The Catholic Church, it is said in an almost intimidatory way, thinks in centuries. That sweeping perspective is, however, unnecessary in relation to the news that Eir has withdrawn from the National Broadband Plan (NBP). The announcement can’t quite be traced back even two decades.
It has its roots in July 1999 when, in a blaze of marketing and more than a frisson of Government-encouraged public greed dressed as informed investor ambition, Eircom was floated on the Irish, London and New York Stock exchanges.
That privatisation was intended to slay an inefficient, public sector behemoth and replace it with an efficient, customer-orientated telecoms company or companies. State-owned monopolies were pushed onto the red list and market-driven competition was the empowering, freeing philosophy of the moment.
In the interim, the company, or what was left of it, has had many owners who, as short-term investors do, asset stripped with abandon. The company was entangled in almost insurmountable debt. Its broadband service, especially in rural areas but in many suburban areas too, was — and often still is — hopelessly inadequate despite being among the most
expensive in Europe. The company was in a difficult position especially if it was to meet the obligations of the NBP and bring a high-speed service to every townland, no matter how remote or thinly-populate.
It has been suggested that the company’s owner Xavier Niel, the French mogul behind Iliad and NJJ, the companies with a controlling 64.5% in Eircom’s ghost, understood this and cast a cold eye on the challenge.

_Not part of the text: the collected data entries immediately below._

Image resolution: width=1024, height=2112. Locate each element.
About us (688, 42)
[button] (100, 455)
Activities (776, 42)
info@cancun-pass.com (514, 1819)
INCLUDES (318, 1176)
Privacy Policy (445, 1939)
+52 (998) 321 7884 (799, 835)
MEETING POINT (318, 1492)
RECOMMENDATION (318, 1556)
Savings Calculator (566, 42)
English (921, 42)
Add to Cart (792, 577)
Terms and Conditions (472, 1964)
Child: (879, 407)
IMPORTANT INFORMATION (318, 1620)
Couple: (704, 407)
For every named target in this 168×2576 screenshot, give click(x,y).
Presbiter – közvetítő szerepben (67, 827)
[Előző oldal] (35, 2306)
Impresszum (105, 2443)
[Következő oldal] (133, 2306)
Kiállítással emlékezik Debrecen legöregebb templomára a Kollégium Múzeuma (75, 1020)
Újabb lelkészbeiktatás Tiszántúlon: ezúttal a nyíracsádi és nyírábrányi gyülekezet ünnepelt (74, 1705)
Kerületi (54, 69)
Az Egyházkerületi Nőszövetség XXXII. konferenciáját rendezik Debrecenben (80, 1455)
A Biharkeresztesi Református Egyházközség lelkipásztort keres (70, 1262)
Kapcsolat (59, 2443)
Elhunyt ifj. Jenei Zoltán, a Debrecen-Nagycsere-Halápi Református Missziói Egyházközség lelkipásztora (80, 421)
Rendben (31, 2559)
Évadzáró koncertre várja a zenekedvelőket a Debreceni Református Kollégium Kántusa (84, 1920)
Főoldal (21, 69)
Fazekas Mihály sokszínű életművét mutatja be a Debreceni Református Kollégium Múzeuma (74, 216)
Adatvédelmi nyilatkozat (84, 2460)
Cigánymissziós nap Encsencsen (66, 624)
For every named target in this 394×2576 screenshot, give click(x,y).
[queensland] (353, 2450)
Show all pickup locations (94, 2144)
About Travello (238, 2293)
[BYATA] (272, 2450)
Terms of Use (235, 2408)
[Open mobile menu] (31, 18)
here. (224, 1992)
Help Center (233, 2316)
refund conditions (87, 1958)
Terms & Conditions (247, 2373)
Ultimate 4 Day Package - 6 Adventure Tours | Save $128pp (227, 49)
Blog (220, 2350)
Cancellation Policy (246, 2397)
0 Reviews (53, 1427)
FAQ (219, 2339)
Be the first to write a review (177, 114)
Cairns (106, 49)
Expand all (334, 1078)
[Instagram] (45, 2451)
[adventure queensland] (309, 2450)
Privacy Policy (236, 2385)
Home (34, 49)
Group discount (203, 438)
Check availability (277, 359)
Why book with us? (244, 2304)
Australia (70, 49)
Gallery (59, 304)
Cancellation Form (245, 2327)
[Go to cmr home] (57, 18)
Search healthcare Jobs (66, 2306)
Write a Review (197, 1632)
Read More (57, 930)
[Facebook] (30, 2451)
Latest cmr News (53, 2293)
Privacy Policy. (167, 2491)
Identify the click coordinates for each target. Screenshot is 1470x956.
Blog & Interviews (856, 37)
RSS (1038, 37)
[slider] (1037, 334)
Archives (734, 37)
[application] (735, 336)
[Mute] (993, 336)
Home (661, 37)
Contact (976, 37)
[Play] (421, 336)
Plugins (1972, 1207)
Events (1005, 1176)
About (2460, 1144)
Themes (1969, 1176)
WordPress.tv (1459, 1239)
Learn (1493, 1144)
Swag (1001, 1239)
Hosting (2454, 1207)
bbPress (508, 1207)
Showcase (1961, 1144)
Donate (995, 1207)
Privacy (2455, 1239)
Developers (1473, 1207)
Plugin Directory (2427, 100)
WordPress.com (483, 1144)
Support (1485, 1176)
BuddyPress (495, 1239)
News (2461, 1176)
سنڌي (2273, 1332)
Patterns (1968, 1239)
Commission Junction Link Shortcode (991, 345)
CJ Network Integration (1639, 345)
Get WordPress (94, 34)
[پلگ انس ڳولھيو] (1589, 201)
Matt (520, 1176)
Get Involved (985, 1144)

Niel is, apparently, more attracted to establishing networks in areas of high population rather than servicing the snipe-grass parishes of rural Ireland. He concentrates on the best opportunities the market offers and as a private businessman need not unduly fret about those outside his target areas.
That is one aspect of how the market works but the Eir decision brings another into play. The consortium led by energy group SSE and telecoms firm Enet is now the only entity with an interest in the NBP. This singularity strengthens their hand and weakens the Government’s. They move from being price takers to being a price setter and can use the broadband hopes of the 542,000 homeowners as leverage.
If this seems familiar it is because it is — we are back to where we were almost two decades ago dealing with a powerful monopoly except this time around its sole obligation is profit rather than social advancement. It is familiar too as this is the dynamic behind the housing crisis and the neverending distress in our two-tier hospitals. It is behind and the Carillion scandal and the take-it-or-leave-it prices offered to food producers. Our €64bn bank bailout debt has the same pedigree — as have wage stagnation, vanished job security and the destruction of middle-class wealth.
Against this background, Facebook’s last quarter figures — a $4.3bn profit on revenues of €12.7bn — offer a startling contrast and confirms that if we want to avert the chaos of institutionalised inequity we need to develop a new, fairer capitalism. And, worryingly, it may be later than we think.